捨てることは、見切りをつけるとか見限るとか、そういうことではない。
「踏ん切りをつける」というイメージに近い。
踏ん切りをつけるとは、ある状態にはっきりと決めること。
思い切って、決断する様を言い表している。
何が、アケボノスギの葉を捨てるという決断に至ったのか。
それは、もっと大きくなりたいという、生命の挑戦か。
古い慣習を捨てるということは、古い言葉を土に還すことかも知れない。
つきあいとか、現実にそぐわないしがらみの言葉を枯葉の上に乗せて土に還す。
もっと現実を切り開く言葉になって上がってこいよ。
新しい生命の冬芽が、そう見守っている。
古代より、延々と生命をつないできた生き物だもの、メタセコイアは、いつも新しい言葉を吸い上げて生きているのさ。
冬芽は、夏から秋にかけて出始める。
街の片隅で暮らしている、その人の「挑戦」も、そのころ頭をもたげたのかもしれない。
その人は、メタセコイアのように平凡で、平然としていて、新しい言葉の発見に努力している。
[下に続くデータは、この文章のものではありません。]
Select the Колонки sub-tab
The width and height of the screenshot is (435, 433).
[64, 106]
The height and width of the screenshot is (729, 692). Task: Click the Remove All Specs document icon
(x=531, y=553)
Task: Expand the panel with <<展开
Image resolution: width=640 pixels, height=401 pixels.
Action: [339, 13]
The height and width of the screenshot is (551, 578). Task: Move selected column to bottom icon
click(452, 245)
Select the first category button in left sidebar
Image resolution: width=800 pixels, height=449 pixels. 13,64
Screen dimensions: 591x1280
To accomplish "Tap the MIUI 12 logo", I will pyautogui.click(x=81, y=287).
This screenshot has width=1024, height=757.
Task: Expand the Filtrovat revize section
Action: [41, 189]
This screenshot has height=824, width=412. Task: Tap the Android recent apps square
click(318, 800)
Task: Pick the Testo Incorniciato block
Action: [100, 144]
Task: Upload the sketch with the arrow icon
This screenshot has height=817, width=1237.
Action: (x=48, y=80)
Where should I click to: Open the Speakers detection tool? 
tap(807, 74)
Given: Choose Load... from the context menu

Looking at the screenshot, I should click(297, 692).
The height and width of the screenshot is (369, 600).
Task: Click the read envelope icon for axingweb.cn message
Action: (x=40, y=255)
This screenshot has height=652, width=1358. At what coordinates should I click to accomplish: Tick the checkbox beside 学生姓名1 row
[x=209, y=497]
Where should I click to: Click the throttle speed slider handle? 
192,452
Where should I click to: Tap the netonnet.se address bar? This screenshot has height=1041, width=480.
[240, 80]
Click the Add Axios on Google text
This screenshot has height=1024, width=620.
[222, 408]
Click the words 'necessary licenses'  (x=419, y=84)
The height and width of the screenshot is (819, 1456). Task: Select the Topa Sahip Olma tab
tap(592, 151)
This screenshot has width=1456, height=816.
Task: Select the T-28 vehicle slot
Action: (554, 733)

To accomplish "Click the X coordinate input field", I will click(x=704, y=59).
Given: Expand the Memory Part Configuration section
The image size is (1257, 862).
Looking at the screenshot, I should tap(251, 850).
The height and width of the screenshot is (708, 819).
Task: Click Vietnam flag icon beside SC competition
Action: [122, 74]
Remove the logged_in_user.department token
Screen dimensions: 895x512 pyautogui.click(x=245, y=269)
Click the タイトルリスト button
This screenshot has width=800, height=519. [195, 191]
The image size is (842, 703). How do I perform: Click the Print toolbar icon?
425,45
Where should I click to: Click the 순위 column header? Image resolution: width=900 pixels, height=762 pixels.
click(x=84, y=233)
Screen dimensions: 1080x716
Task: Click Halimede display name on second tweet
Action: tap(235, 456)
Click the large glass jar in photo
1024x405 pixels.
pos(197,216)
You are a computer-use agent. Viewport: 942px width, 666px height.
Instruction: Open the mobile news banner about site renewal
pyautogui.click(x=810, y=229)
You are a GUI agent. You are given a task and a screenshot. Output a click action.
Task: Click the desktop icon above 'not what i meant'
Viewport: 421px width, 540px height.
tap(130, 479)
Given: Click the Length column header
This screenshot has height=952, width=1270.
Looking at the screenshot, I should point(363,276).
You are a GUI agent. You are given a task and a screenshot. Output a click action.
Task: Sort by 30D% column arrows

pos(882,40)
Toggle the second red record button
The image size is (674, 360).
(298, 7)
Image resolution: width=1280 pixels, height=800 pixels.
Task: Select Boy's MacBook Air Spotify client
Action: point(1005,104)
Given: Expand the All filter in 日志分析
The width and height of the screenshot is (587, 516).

こんな風に景色を見ていると、ものとものとの新しい関係が、ぼんやりと見えてくる。
冬芽の発生と落葉の合間に生じる関係。
ある種の挑戦は、関係を更新して、 新しい関係をつくる。
漠然とした落葉の堆積のなかから、新しい言葉が空を見上げているようだ。
アケボノスギの冬芽と、落葉と、新しい言葉の関係を眺めている。